Хочется восстановить в памяти несколько моментов постановки. Вот как, например, была создана сцена первой встречи Ромео и Джульетты (сцена, которая на другой день после спектакля вызвала восторженный отзыв рецензента). Бал у Капулетти. В глубине сцены Ромео встречается с Джульеттой. Оба останавливаются и, не отрывая друг от друга изумленных глаз, в полном молчании проходят по диагонали через всю сцену. Ромео, почти спиной к публике, отступает к рампе; Джульетта с широко открытыми глазами идет к нему. Этим моментом предрешена их судьба. Волнение не дает им говорить. Несколько раз во время этого движения на репетиции мы пытались начать диалог, но каждый раз Главацкий из какого-нибудь угла сцены кричал: «Молчите, молчите, здесь совершается таинство – рождение любви, подождите, нельзя еще говорить…»

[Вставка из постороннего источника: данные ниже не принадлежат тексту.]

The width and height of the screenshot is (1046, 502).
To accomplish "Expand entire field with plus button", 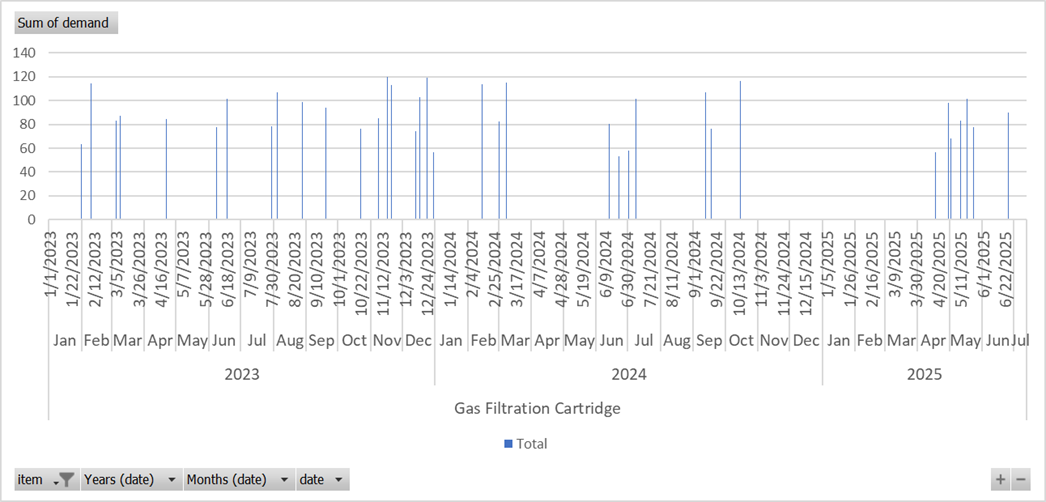I will [x=1000, y=480].
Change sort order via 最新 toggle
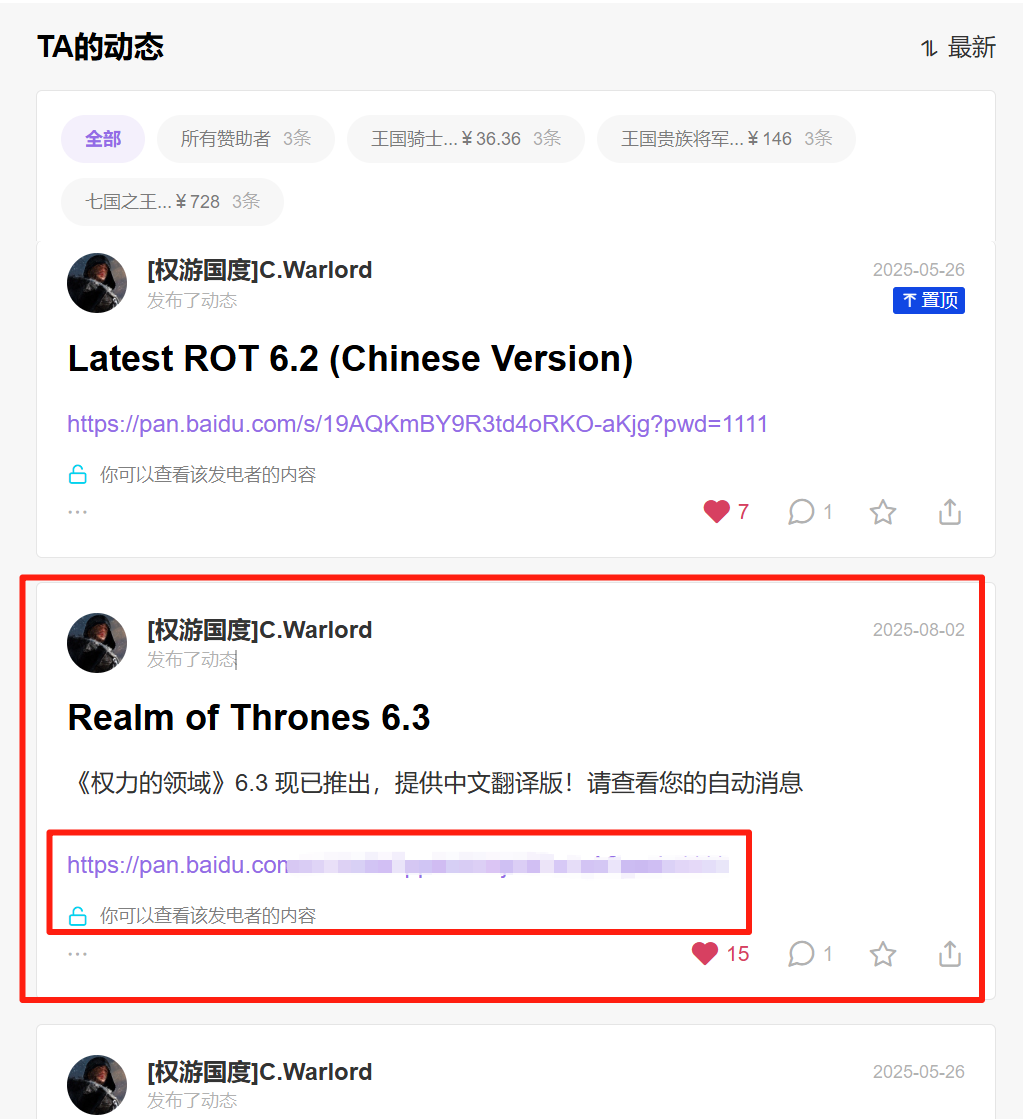The height and width of the screenshot is (1119, 1023). click(958, 48)
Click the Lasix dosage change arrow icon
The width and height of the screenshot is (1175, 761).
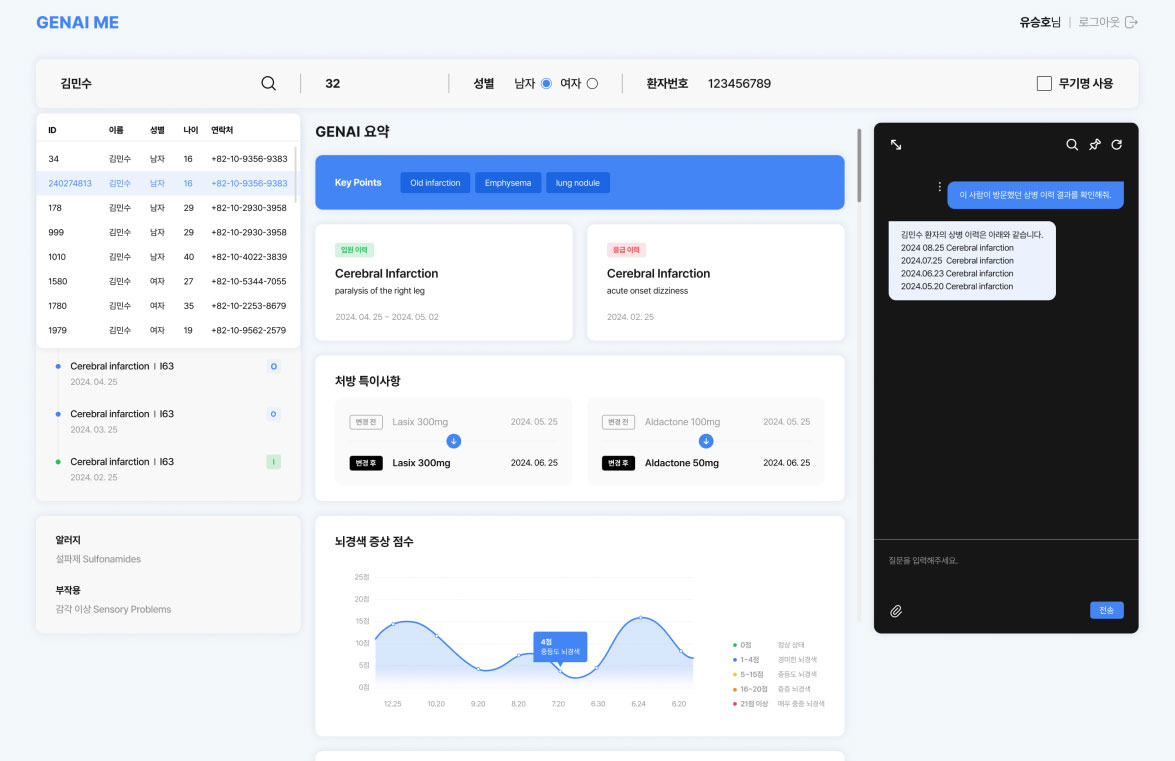453,441
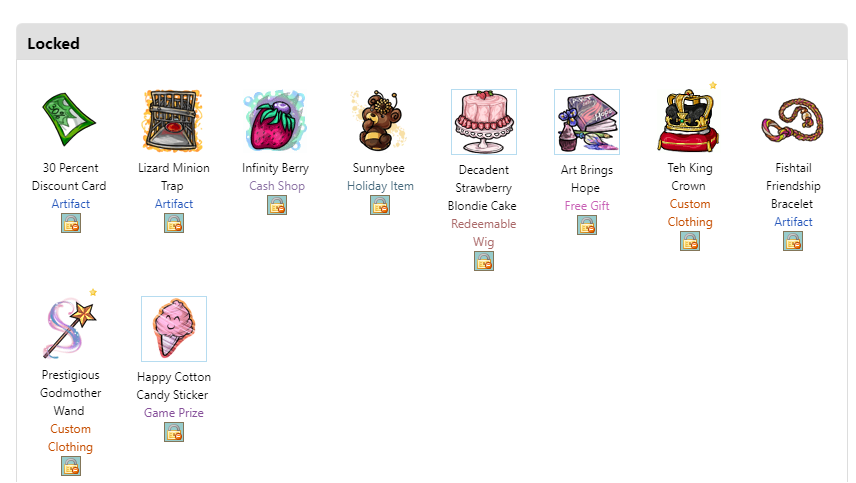The height and width of the screenshot is (483, 856).
Task: Click the lock icon below Sunnybee
Action: (x=380, y=205)
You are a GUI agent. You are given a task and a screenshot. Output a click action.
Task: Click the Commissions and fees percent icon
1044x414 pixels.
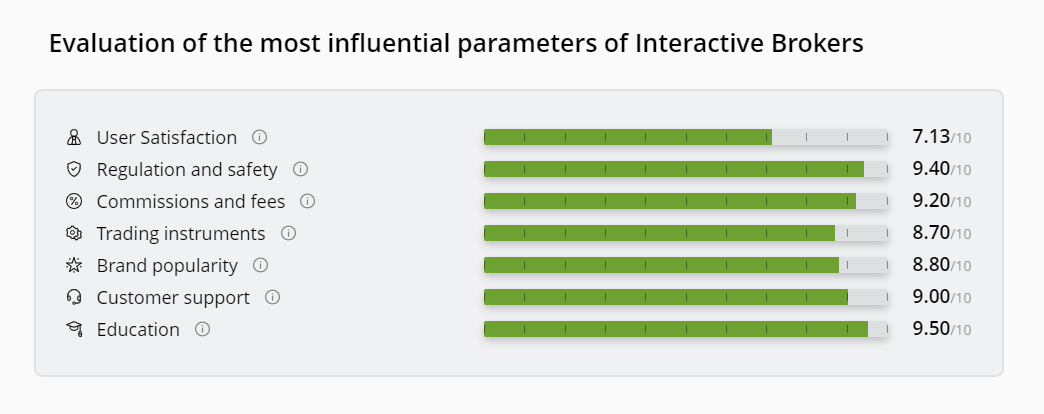(73, 202)
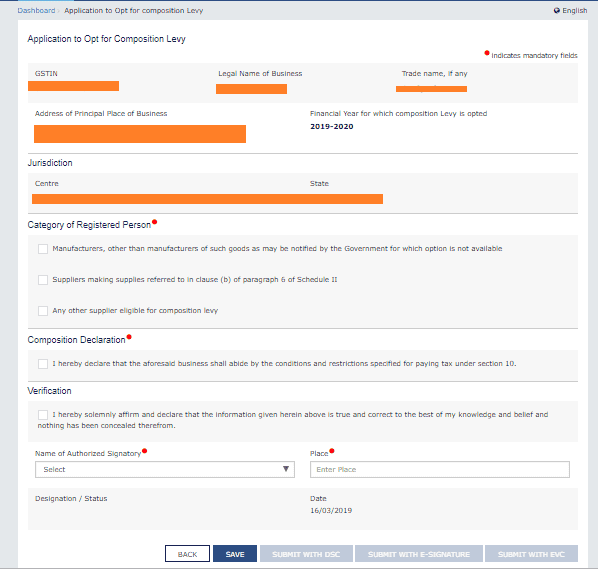Tick the Schedule II suppliers checkbox
Screen dimensions: 598x583
point(43,280)
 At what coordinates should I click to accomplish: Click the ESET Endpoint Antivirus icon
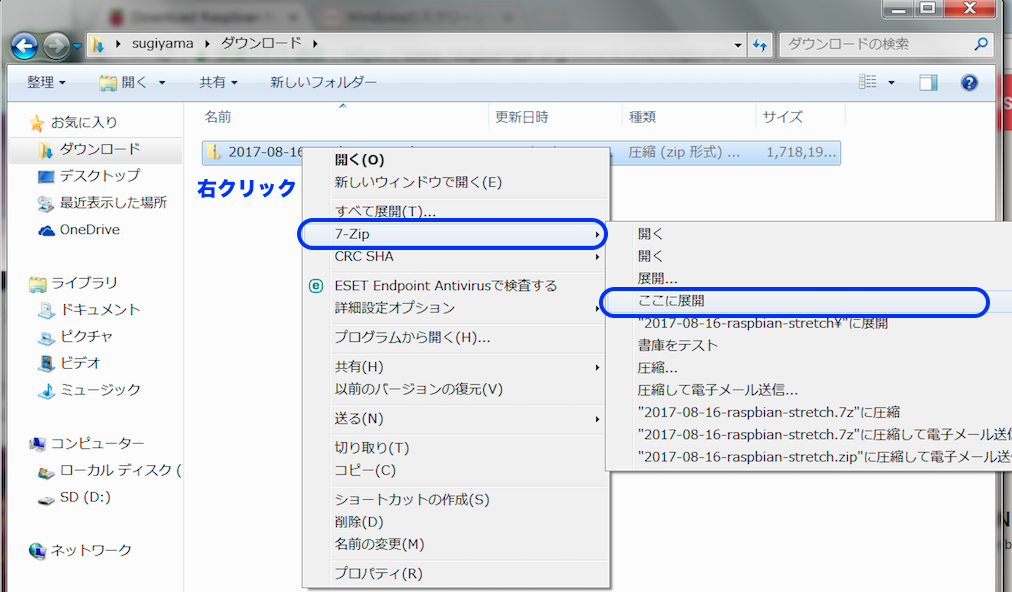point(317,286)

Главацкий поклонялся Дузэ и много мне рассказывал о ней, как играла она Джульетту. Восторженно говорил о том, как Дузэ проводит сцену на балконе. «Ромео, о зачем Ромео! Ты!!!» – вздыхает Джульетта – Дузэ. «Если бы вы слышали эти вздохи», – говорил Гавриил Владимирович.
Когда мы начали репетировать эту сцену, Главацкий долго слушал, потом подбежал ко мне с криком: «Нет, нет, не то, – тривиально, нельзя так! В словах Джульетты настоящая поэзия. Это взлет души, цветение ее. Нельзя так просто. Джульетта не просто влюбленная девочка. Это вечная любовь, способная перешагнуть через все, даже через смерть. Такая любовь сильнее смерти».
Так протекали репетиции «Ромео и Джульетты» в атмосфере творческой взволнованности Главацкого, и эта взволнованность передавалась нам, и мы делали больше, чем позволяли нам наши слабые, неокрепшие актерские силы. В нашей скучной ремесленной провинциальной работе такие репетиции были праздником. Ради этих радостных минут стоит быть актрисой, думала я.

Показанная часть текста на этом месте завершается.